PR and Marketing – What is the difference?
Aneela explains.
At a recent presentation, I was asked what the difference was between public relations and marketing.
While public relations and marketing are often used together, and are closely related, they are in fact, two separate business activities. At its very heart, marketing has a desire to make its audience think, believe or do what you want. Public relations focuses on influencing reputation, whether personal or corporate.
The two professions clearly complement each other – marketing activity affects a company's reputation, while a positive reputation makes the marketer's job easier.
Businesses with the most effective communications are those that don't get hung up on what's marketing and what's public relations. Instead their work spotlights the most relevant activity for delivering their objectives, regardless of which box it ticks.

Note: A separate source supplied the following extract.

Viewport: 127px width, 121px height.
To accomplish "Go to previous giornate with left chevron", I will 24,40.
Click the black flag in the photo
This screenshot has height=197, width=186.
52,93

If you ever want to infuriate a public relations professional, suggest that public relations is part of marketing.
Marketing is most effective when backed by PR
Marketing works on the four P's: Product, Price, Place and Promotion. More often than not, the main marketing activity is advertising which is more direct and aggressive than PR. Advertising sells services or products where PR centres on reputation giving credibility to the marketing strategy. PR activity can directly affect the success of a marketing campaign. For instance, PR research can determine the type of media the target customer is using so the marketing team can use the most effective advertising material. Some products have failed to sell because they relied solely on advertising to break into the market, without building up a reputation or creating prior knowledge of the company.
PR is better than Marketing
PR uses mass media whereas advertising offers more immediate effects and much greater revenue. However, these effects are usually short-term, and as explained earlier, they need PR to be effective anyway. PR is a cheaper, less visible process, but when properly executed, its effects are long-term and will make marketing cheaper, or at least more efficient, in the long run. Flexibility is another advantage of PR over marketing. Because it's a dynamic process, it's easy to change a message or subject midway through the PR plan. The same applies to skills and resources – an advertising team must consist of competent writers, artists, designers, and media specialists, while a PR practitioner is well versed, though not necessarily an expert, in all fields.
PR professionals are like Chameleons adapting easily to different situations. We absorb and learn everything possible about our clients business. This is certainly true of the team at Aneela Rose PR.